With the structural development of artificial intelligence (AI) and stepped-up AI investments globally, the data center industry is undergoing a massive transformation. Following the Asia Communacopia + Technology Conference, we asked Goldman Sachs analysts Ronald Keung and Timothy Zhao about what may come next for data centers in Asia, the critical power bottlenecks, and how AI is reshaping the industry's landscape. Below are their shared responses:
The outlook for data centers in Asia is exceptionally robust, characterized by a broad and steep growth curve. Traditional cloud workloads continue to grow alongside new GPU and AI-first demand, expanding the total market size rather than simply redistributing it.
In China specifically, our team forecasts data center demand to grow at a 20% compound annual growth rate (CAGR) from 2025 to 2028, driven by structural developments in AI and stepped-up investments by hyperscalers and large language model (LLM) companies.
The SIJORI (Singapore–Johor–Riau Growth Triangle), established between Indonesia, Malaysia, and Singapore to strengthen economic links, has emerged as a strategic node in the region for the interconnected data center ecosystem over the past couple of years. Looking ahead, based on our recent Asia Communacopia + Technology Conference panel, our speakers see India, Japan, and the Philippines as key growth markets in the broader Asian region.
The panelists expect India to grow rapidly, supported by favorable demographics, deep engineering talent, and its strategic proximity to the Middle East. Japan was flagged as a standout market, with government-backed initiatives driving aggressive expansion. Finally, they see the Philippines emerging as a strong growth market due to reduced red tape and scalable power availability.
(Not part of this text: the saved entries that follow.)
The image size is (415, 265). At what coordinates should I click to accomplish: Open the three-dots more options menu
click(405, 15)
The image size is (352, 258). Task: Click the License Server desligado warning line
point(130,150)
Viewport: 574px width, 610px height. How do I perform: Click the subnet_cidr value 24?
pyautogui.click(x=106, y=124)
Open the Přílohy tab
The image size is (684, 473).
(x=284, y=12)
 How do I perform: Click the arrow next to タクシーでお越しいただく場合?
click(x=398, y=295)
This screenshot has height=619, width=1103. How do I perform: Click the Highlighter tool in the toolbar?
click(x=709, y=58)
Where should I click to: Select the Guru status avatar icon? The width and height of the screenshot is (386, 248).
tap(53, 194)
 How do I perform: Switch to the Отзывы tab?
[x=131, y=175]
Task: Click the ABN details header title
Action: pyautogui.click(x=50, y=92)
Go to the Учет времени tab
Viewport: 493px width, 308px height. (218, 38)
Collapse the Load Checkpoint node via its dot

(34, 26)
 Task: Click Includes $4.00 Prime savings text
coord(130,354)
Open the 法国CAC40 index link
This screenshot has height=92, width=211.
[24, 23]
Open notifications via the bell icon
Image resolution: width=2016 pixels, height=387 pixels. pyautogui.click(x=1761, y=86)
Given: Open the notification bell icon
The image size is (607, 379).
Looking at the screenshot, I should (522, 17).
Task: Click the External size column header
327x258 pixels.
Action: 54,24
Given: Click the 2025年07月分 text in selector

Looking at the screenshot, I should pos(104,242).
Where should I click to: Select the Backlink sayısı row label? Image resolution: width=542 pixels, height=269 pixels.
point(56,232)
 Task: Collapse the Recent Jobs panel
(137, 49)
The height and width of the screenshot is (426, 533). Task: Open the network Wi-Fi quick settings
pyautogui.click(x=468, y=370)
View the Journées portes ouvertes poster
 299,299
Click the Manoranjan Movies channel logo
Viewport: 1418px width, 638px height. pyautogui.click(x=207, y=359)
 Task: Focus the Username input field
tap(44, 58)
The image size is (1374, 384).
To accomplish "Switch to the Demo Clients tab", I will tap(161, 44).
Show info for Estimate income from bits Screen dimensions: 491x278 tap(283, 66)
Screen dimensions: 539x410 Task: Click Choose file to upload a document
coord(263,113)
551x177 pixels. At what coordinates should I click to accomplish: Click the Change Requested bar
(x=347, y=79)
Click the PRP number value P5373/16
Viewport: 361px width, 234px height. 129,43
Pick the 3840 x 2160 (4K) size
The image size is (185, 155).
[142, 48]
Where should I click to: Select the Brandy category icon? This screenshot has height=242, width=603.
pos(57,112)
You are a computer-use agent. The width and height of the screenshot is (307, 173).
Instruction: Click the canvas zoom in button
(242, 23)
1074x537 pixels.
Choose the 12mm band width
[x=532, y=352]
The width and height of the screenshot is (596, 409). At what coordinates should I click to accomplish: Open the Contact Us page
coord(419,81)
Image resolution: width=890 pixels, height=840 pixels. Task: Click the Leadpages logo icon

Power remains a primary constraint affecting construction timelines and delivery capabilities across the region. Resolving grid infrastructure issues typically spans years to decades, making it a significant hurdle. Meanwhile, in China, domestic chip production is the near-term constraint, while overall power supply is much less of a constraint for data center development compared to the rest of Asia, as data centers have only accounted for around 2% of China’s power consumption of late. However, local green power supply and strict government requirements—such as mandating that green power account for over 80% of new computing infrastructure in major hubs—can act as short-term bottlenecks.
Public-private partnerships are essential to bridging the infrastructure gap. Governments should take the lead given that power is often a state-owned or heavily regulated utility, while private operators and hyperscalers are increasingly investing directly in power generation and renewables. Malaysia was highlighted at our conference as a prime example where government-utility collaboration continues to progress.
Additionally, operators are adopting tailored approaches to balance power usage effectiveness (PUE) and water scarcity. For instance, some facilities in Mumbai are sourcing treated wastewater from nearby purification plants rather than using potable water, achieving highly efficient PUE levels.
The rise of AI is fundamentally changing customer timelines and infrastructure needs. Single-tenant AI customers are committing to orders well before construction starts to lock in bespoke designs, whereas traditional multi-tenant customers expect much shorter lead times.
Furthermore, new AI-first customers and neoclouds move at a radically different commercial speed, pushing for modular and prefabricated designs to compress delivery timelines; new contracts can close in just six weeks compared to four to six months for traditional hyperscalers.
Speakers at our recent Asia Communacopia + Technology Conference noted that operators in Southeast Asia are preserving fungibility by making hybrid air and liquid cooling the default design choice and engineering facilities to support highly variable rack densities, ensuring they can cater to both GPU-intensive AI and traditional cloud workloads. In China, evolving customer demand is enabling a geographic shift towards power-rich Western China hubs as the new markets for capacity expansion, along with new business models for data center operators such as AI GPU infrastructure rental.
Geopolitics and regulatory shifts have introduced higher compliance overhead, resulting in operational adjustments, such as enhanced due diligence that now extends beyond direct customers to ultimate end-users and supply chain participants. However, these shifts have not deterred the underlying demand momentum.
Coordination between computing power and electrical power in terms of both quantity and dispatch serves as the core regulatory intelligence. For example, Malaysia has announced power tariffs for data centers and limits on non-AI related data center development over the past year.
In China, the regulatory landscape is heavily shaped by national strategies like the "East Data, West Computing" project, which promotes concentrating computing facilities in western regions rich in green power, and more recently by window guidance on new data center approvals to control capacity supply growth and align it with national computing hubs.